* _Work instructions_
Recast every line of the entries below as a numbered list, dropping any blank lines.

Records
* begin *

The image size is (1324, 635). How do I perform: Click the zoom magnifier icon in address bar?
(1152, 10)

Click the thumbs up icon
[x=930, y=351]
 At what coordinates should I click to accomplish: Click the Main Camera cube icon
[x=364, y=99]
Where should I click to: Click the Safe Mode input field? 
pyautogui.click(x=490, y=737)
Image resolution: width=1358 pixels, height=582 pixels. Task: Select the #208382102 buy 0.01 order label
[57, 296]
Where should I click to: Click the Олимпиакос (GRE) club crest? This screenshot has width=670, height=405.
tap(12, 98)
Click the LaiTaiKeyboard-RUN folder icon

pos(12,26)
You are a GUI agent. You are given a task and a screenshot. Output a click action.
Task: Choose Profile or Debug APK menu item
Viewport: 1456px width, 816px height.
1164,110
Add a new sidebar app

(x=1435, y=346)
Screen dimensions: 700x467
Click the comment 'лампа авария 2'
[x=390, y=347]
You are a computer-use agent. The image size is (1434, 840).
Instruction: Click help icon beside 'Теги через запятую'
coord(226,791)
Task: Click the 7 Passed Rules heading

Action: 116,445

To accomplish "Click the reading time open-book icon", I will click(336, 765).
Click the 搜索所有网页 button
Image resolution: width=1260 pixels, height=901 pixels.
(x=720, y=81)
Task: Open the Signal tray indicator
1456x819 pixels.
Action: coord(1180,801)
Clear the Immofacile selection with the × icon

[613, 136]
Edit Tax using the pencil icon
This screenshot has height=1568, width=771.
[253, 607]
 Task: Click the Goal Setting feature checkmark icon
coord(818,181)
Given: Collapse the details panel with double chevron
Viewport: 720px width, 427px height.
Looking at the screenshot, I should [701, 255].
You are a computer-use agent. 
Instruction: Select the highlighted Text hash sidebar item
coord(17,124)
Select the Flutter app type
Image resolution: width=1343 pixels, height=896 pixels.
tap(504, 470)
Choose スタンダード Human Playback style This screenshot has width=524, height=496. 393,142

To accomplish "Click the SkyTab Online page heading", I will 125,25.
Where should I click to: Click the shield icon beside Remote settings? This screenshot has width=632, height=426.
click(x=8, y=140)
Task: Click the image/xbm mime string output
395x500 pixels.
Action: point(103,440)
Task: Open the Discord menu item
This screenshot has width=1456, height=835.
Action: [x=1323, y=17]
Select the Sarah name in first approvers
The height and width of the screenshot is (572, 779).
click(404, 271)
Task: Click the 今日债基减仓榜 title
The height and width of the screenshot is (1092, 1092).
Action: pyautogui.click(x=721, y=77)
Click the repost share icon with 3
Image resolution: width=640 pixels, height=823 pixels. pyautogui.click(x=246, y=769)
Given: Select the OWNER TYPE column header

* end *

* _Solution for this task_
1. The image size is (1324, 635). How do I perform: Click the zoom magnifier icon in address bar?
2. (1152, 10)
3. Click the thumbs up icon
4. [x=930, y=351]
5.  At what coordinates should I click to accomplish: Click the Main Camera cube icon
6. [x=364, y=99]
7. Where should I click to: Click the Safe Mode input field? 
8. pyautogui.click(x=490, y=737)
9. Image resolution: width=1358 pixels, height=582 pixels. Task: Select the #208382102 buy 0.01 order label
10. [57, 296]
11. Where should I click to: Click the Олимпиакос (GRE) club crest? This screenshot has width=670, height=405.
12. tap(12, 98)
13. Click the LaiTaiKeyboard-RUN folder icon
14. pos(12,26)
15. You are a GUI agent. You are given a task and a screenshot. Output a click action.
16. Task: Choose Profile or Debug APK menu item
17. Viewport: 1456px width, 816px height.
18. 1164,110
19. Add a new sidebar app
20. (x=1435, y=346)
21. Screen dimensions: 700x467
22. Click the comment 'лампа авария 2'
23. [x=390, y=347]
24. You are a computer-use agent. The image size is (1434, 840).
25. Instruction: Click help icon beside 'Теги через запятую'
26. coord(226,791)
27. Task: Click the 7 Passed Rules heading
28. Action: 116,445
29. To accomplish "Click the reading time open-book icon", I will click(336, 765).
30. Click the 搜索所有网页 button
31. Image resolution: width=1260 pixels, height=901 pixels.
32. (x=720, y=81)
33. Task: Open the Signal tray indicator
34. 1456x819 pixels.
35. Action: coord(1180,801)
36. Clear the Immofacile selection with the × icon
37. [613, 136]
38. Edit Tax using the pencil icon
39. This screenshot has height=1568, width=771.
40. [253, 607]
41.  Task: Click the Goal Setting feature checkmark icon
42. coord(818,181)
43. Given: Collapse the details panel with double chevron
44. Viewport: 720px width, 427px height.
45. Looking at the screenshot, I should [701, 255].
46. You are a computer-use agent. 
47. Instruction: Select the highlighted Text hash sidebar item
48. coord(17,124)
49. Select the Flutter app type
50. Image resolution: width=1343 pixels, height=896 pixels.
51. tap(504, 470)
52. Choose スタンダード Human Playback style This screenshot has width=524, height=496. 393,142
53. To accomplish "Click the SkyTab Online page heading", I will 125,25.
54. Where should I click to: Click the shield icon beside Remote settings? This screenshot has width=632, height=426.
55. click(x=8, y=140)
56. Task: Click the image/xbm mime string output
57. 395x500 pixels.
58. Action: point(103,440)
59. Task: Open the Discord menu item
60. This screenshot has width=1456, height=835.
61. Action: [x=1323, y=17]
62. Select the Sarah name in first approvers
63. The height and width of the screenshot is (572, 779).
64. click(404, 271)
65. Task: Click the 今日债基减仓榜 title
66. The height and width of the screenshot is (1092, 1092).
67. Action: pyautogui.click(x=721, y=77)
68. Click the repost share icon with 3
69. Image resolution: width=640 pixels, height=823 pixels. pyautogui.click(x=246, y=769)
70. Given: Select the OWNER TYPE column header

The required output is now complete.